Hard Labor

by

In Catching Out: The Secret World of Day Laborers, Dick J. Reavis describes what life is like in a world most of us never see or think about. The secret world in the title is that of our fellow Americans who show up regularly at day labor work halls to earn meager livelihoods doing unskilled construction or other menial labor.

Catching Out is naturally compared to two classics: Barbara Ehrenreich’s Nickle and Dimed and George Orwell’s genre-defining Down and Out in Paris and London (1933). Ehrenreich explored what it was like for a single woman to try to live on unskilled-worker wages. Orwell wrote about the social realities of living in rock-bottom poverty in Depression-era Europe. Reavis follows this tradition, describing “two summers of day-labor reprise” spent “catching out,” slang for getting assigned a temporary job. He does not tell us the name or location of the hall. This has the effect of making Reavis’ story into a kind of everyman fable.

Catching Out
The Secret World of Day Laborers

by Dick J. Reavis
Simon & Schuster, 224 pages

Like Ehrenreich and Orwell, Reavis is well educated and different. Many of the people Reavis works alongside have no such protections. To his credit, he knows that. Reavis has a lifelong commitment to political causes and social justice, which gives Catching Out an honest matter-of-factness. These days he’s a professor at North Carolina State University, but he’s spent more than three decades as a journalist, including work for the Observer, and even longer as a progressive activist, including a stint in Alabama with the Southern Christian Leadership Conference in 1965.

Staying low-key and observant, Reavis blends in and is treated as a regular by workers and employment hall managers. He gives us a feeling for these individuals and the small ways they preserve their humanity. Reavis provides economic context for day labor halls while showing us why some people choose this lifestyle. Day labor agencies exist because they free employers from paying medical and other benefits. But many day workers have their own reasons for accepting these terms, like the alcoholic, angry, poetic, charismatic, stylish and womanizing “jet-black man in sunglasses” known as Real Deal.
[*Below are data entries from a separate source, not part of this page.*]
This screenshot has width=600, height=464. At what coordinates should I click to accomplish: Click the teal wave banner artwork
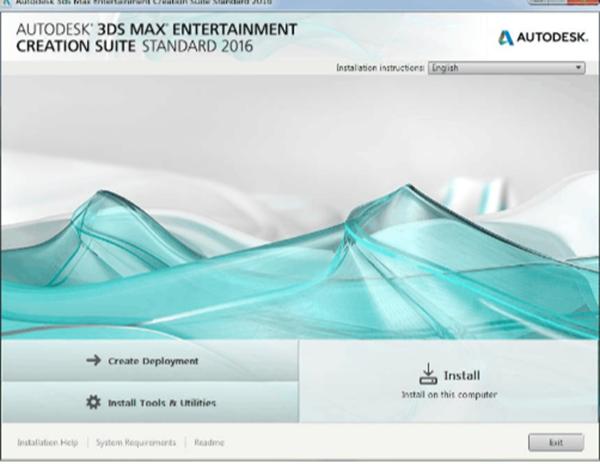tap(300, 220)
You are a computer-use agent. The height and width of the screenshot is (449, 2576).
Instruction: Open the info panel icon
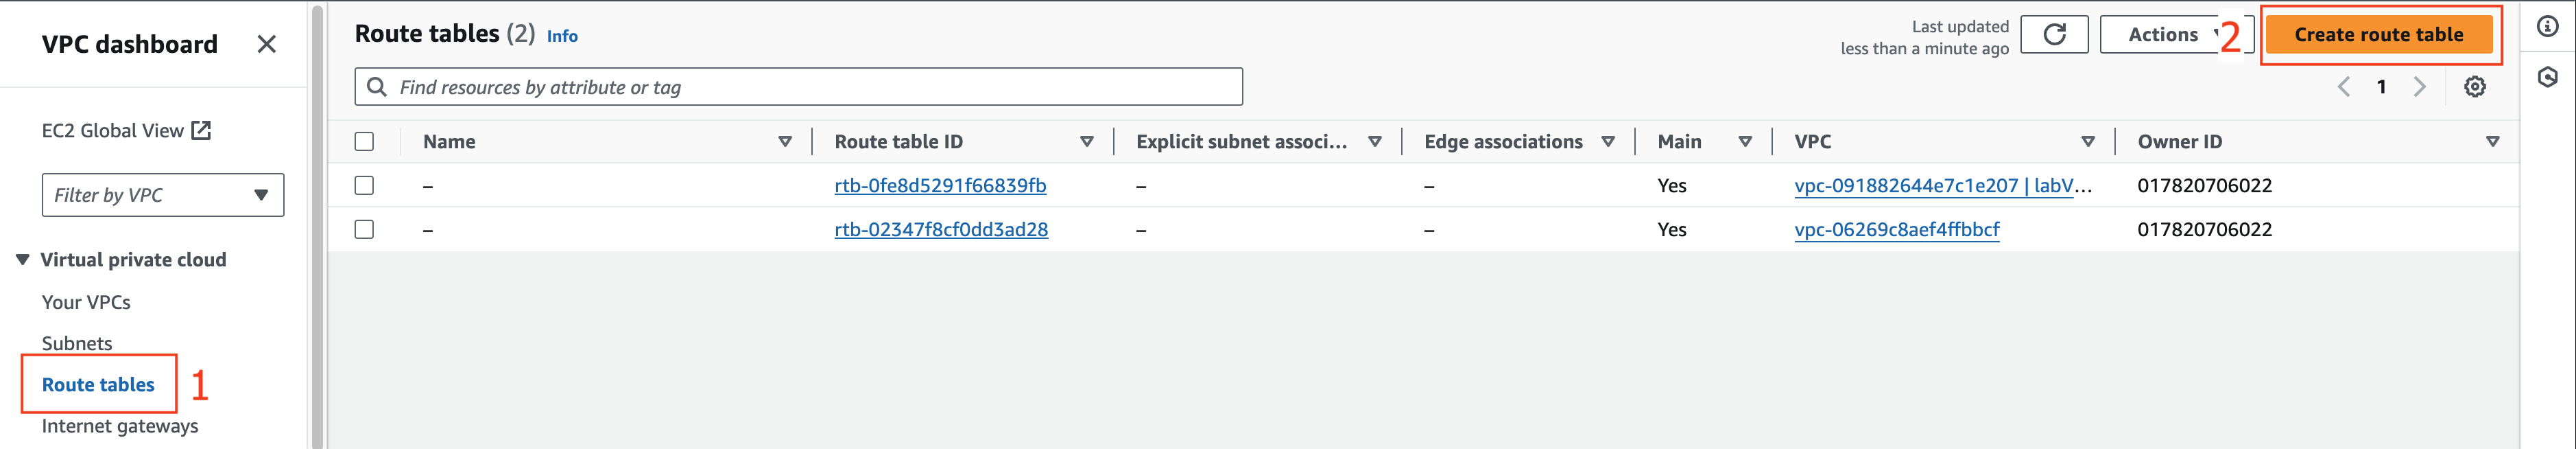2547,27
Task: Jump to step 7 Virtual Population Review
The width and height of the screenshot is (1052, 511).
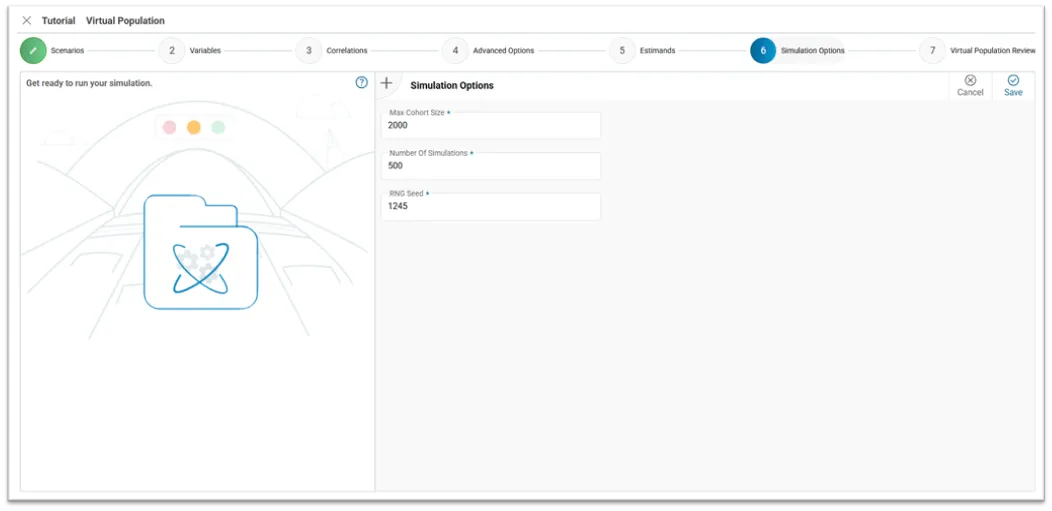Action: coord(932,50)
Reavis admires Real Deal, who has been arrested 39 times over 11 years. Real Deal asserts his own dignity through “his absurd and uncooperative view of life,” picking and choosing which jobs to take when others grab at any work assigned to them. Reavis gets across how Real Deal’s Cool-Hand-Luke defiance of authority gives other workers a vicarious sense that the system hasn’t beaten them. The other extreme in Reavis’ story is Henry Hilton, a “gentle and strong everyman” who tries to win permanent jobs by doing his all to please temporary bosses. Henry eventually disappears from the day labor agency, having caught a permanent nighttime job as a street sweeper. Reavis misses Henry. When Real Deal is arrested and taken away, too, “the hall became,” in Reavis’ opinion, “as silent and dull as a funeral home.”

Catching Out is not an all-out critical indictment of the temporary-labor industry. Reavis gives day labor agencies credit for protecting their workers against the extreme exploitation that illegal immigrant workers face on city street corners. But he makes clear that the agencies take half the pay that average full-time workers would receive for equivalent jobs. Day laborers “don’t know when they’ll work or how long they must wait to find out if they’ll work.” They suffer from the petty tyranny of crew bosses who view firing temporary workers as proof of their machismo, that they have what it takes to be in positions of authority.

The tragedy comes at the end of Catching Out. Reavis writes, “The men and women with whom I worked by and large are accustomed to living on the edge.” When the current economic downturn begins to be felt, as a labor-agency manager explains, “Journeymen carpenters who made twenty dollars an hour” all of a sudden were “hoping to make eight dollars.” Day workers were “now being shoved off a precipice, into a chasm with no safety net. Even they were not prepared for that.”

Tom Palaima is professor of classics at the University of Texas at Austin and a regular book reviewer for the Observer and the Times Higher Education in London.